- What you should do
Rewrite the records as a JSON list of strings, one string per line and with blank lines left out. Begin at the first line of the records and stop after the line that contains "[x=19, y=13]".

## BEGIN

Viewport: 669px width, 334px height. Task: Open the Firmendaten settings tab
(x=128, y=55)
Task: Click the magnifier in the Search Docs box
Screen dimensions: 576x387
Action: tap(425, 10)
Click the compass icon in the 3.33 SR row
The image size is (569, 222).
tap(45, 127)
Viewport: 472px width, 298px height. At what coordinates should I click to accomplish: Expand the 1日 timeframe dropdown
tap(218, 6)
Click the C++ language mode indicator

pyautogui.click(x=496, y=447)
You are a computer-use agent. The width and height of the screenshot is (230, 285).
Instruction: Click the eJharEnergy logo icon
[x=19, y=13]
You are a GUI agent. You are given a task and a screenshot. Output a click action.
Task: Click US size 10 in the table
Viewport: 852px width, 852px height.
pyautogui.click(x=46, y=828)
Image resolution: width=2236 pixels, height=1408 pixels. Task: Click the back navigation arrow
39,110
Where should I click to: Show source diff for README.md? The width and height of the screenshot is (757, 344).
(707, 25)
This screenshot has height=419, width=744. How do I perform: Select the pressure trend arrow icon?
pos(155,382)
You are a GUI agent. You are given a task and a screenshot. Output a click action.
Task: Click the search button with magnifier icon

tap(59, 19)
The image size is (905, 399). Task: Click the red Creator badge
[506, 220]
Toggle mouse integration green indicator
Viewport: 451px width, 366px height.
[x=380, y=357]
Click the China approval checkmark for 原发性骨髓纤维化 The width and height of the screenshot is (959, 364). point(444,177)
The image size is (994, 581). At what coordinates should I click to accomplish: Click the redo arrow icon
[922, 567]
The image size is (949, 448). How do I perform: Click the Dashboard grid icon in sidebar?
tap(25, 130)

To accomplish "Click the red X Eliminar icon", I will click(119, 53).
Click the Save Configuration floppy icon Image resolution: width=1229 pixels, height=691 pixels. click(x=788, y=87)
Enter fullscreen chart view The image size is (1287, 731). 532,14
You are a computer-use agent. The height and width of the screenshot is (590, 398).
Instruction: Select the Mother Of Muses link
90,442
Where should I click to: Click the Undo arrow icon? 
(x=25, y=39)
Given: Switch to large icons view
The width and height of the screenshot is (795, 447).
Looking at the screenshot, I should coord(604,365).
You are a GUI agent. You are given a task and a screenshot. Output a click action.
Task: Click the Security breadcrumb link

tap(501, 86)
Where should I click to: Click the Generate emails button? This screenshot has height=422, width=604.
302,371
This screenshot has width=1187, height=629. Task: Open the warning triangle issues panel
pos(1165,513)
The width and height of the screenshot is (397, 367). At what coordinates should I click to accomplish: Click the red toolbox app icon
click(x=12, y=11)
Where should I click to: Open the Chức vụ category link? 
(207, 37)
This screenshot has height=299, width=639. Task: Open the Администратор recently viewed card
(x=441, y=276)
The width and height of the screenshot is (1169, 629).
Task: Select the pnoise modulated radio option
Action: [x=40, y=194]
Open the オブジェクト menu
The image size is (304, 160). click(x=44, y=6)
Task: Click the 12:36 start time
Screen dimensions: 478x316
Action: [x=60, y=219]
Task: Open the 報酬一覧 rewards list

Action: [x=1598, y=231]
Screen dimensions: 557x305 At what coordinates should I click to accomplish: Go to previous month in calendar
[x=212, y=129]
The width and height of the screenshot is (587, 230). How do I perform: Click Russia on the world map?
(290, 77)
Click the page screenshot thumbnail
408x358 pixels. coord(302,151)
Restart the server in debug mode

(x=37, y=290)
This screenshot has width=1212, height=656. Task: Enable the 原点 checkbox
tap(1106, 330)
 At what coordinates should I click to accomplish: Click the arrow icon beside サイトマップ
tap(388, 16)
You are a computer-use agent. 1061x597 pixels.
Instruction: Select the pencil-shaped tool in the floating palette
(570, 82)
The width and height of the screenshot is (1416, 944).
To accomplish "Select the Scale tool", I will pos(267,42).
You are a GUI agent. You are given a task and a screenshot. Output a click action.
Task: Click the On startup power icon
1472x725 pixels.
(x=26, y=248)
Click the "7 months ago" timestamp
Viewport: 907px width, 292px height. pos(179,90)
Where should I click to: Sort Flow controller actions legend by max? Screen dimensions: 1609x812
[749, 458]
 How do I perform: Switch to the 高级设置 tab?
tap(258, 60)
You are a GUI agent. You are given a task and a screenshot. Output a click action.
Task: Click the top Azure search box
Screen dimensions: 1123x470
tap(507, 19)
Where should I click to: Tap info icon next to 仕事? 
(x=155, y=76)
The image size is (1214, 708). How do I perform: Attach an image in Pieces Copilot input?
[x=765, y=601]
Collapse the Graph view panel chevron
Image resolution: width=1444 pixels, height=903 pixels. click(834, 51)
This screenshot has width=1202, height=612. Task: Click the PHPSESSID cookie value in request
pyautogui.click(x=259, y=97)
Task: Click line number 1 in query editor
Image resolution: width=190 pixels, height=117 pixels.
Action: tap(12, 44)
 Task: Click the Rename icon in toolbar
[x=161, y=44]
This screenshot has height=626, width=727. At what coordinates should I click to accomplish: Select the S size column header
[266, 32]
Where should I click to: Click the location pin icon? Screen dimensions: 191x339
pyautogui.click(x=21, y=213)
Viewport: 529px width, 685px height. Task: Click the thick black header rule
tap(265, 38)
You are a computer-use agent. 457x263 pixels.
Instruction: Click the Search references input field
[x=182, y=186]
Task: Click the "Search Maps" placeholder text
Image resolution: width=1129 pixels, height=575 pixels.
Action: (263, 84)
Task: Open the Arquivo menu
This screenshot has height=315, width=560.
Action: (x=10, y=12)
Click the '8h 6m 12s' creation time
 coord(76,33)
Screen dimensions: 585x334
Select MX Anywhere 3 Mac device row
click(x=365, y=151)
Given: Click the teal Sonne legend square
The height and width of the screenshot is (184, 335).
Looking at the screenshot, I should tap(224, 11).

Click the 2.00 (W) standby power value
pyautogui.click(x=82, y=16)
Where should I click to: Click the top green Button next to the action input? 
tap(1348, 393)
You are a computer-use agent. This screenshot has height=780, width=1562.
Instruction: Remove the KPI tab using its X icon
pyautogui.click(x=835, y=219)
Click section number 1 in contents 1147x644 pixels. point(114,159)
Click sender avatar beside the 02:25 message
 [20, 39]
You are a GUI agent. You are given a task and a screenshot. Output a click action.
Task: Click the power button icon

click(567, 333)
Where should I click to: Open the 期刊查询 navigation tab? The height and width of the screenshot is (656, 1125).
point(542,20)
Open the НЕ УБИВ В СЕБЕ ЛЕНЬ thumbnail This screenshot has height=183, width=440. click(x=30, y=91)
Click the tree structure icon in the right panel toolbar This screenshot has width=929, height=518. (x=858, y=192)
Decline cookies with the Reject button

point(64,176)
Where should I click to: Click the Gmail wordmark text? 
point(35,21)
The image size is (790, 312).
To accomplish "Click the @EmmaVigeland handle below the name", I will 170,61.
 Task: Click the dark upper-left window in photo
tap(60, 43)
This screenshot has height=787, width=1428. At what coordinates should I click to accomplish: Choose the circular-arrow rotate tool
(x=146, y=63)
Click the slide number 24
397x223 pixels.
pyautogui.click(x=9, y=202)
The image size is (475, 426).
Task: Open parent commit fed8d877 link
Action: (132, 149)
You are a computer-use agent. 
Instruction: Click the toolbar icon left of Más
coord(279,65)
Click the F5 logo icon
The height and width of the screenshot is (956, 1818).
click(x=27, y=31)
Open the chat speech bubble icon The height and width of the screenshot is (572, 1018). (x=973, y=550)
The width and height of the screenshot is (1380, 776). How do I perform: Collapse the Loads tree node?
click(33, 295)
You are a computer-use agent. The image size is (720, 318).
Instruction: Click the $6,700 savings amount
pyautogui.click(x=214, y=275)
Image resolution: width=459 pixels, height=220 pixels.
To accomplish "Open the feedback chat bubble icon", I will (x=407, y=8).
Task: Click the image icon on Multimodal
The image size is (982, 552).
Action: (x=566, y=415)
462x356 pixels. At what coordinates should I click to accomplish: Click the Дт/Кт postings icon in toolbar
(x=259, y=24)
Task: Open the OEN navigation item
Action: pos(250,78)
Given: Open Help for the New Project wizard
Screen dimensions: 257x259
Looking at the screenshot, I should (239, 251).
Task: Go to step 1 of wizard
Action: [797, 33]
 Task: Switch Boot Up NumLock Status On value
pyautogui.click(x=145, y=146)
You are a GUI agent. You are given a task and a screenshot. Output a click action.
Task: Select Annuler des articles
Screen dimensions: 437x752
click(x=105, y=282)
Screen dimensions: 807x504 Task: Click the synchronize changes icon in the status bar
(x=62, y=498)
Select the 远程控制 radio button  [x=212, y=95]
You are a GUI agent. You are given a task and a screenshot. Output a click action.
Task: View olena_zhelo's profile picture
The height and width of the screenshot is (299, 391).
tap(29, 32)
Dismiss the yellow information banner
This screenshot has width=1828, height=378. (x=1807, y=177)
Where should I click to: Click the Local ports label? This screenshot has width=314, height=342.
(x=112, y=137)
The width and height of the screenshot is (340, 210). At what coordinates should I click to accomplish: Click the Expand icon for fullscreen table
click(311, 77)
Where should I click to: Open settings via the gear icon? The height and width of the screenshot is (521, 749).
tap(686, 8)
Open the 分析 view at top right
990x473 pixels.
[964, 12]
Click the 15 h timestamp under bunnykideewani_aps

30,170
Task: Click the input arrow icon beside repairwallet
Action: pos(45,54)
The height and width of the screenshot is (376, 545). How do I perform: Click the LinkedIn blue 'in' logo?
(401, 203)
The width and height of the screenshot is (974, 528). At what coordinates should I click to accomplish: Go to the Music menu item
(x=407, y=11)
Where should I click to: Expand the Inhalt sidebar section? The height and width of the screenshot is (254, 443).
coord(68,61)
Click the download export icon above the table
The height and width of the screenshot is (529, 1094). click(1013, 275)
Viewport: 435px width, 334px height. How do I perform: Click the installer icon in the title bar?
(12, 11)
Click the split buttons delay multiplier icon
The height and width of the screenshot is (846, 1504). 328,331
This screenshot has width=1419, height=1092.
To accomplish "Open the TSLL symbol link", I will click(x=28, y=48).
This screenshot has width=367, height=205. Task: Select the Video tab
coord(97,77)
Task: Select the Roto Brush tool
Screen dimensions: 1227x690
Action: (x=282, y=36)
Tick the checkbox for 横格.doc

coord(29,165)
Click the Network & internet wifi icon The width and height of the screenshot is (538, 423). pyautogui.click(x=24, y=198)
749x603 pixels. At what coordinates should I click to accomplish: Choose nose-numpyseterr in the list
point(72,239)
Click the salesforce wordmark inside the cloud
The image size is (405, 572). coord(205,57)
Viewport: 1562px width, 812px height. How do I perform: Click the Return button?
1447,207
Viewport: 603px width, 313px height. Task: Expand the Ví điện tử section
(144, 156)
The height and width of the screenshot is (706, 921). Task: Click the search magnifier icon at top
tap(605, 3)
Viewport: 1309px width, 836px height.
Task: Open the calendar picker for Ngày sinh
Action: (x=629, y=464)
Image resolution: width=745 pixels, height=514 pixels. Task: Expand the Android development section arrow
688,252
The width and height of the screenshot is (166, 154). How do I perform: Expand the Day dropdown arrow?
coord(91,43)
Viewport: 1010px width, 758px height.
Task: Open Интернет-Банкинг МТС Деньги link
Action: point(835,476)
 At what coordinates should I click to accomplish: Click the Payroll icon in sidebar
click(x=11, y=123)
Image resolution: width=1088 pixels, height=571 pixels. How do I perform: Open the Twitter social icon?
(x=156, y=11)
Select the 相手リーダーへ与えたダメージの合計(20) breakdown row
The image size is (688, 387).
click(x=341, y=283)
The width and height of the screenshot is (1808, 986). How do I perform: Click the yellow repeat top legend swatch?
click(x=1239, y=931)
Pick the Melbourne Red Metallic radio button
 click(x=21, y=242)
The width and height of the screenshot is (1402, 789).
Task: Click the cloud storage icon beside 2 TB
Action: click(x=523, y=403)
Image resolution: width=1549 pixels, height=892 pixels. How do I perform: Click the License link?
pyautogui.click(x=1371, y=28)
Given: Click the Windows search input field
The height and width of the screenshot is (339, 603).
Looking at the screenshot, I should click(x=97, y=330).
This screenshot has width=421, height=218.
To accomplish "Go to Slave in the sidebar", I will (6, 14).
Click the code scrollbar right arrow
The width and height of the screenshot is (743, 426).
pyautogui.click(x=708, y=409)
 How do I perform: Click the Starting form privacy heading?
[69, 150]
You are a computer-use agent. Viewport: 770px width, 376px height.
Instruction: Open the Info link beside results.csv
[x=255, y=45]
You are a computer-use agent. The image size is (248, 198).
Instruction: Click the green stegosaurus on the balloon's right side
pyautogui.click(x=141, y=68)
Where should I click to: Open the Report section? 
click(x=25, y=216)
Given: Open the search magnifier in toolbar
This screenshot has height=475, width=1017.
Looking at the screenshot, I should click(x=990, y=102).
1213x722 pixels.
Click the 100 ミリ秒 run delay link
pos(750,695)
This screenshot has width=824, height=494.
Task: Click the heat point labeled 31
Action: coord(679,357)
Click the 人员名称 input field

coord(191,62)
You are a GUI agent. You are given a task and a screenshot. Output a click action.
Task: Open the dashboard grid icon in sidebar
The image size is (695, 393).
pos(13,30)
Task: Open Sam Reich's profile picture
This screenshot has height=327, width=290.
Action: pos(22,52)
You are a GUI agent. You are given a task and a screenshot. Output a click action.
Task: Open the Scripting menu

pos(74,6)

## END

- Task output
[
  "Viewport: 669px width, 334px height. Task: Open the Firmendaten settings tab",
  "(x=128, y=55)",
  "Task: Click the magnifier in the Search Docs box",
  "Screen dimensions: 576x387",
  "Action: tap(425, 10)",
  "Click the compass icon in the 3.33 SR row",
  "The image size is (569, 222).",
  "tap(45, 127)",
  "Viewport: 472px width, 298px height. At what coordinates should I click to accomplish: Expand the 1日 timeframe dropdown",
  "tap(218, 6)",
  "Click the C++ language mode indicator",
  "pyautogui.click(x=496, y=447)",
  "You are a computer-use agent. The width and height of the screenshot is (230, 285).",
  "Instruction: Click the eJharEnergy logo icon",
  "[x=19, y=13]"
]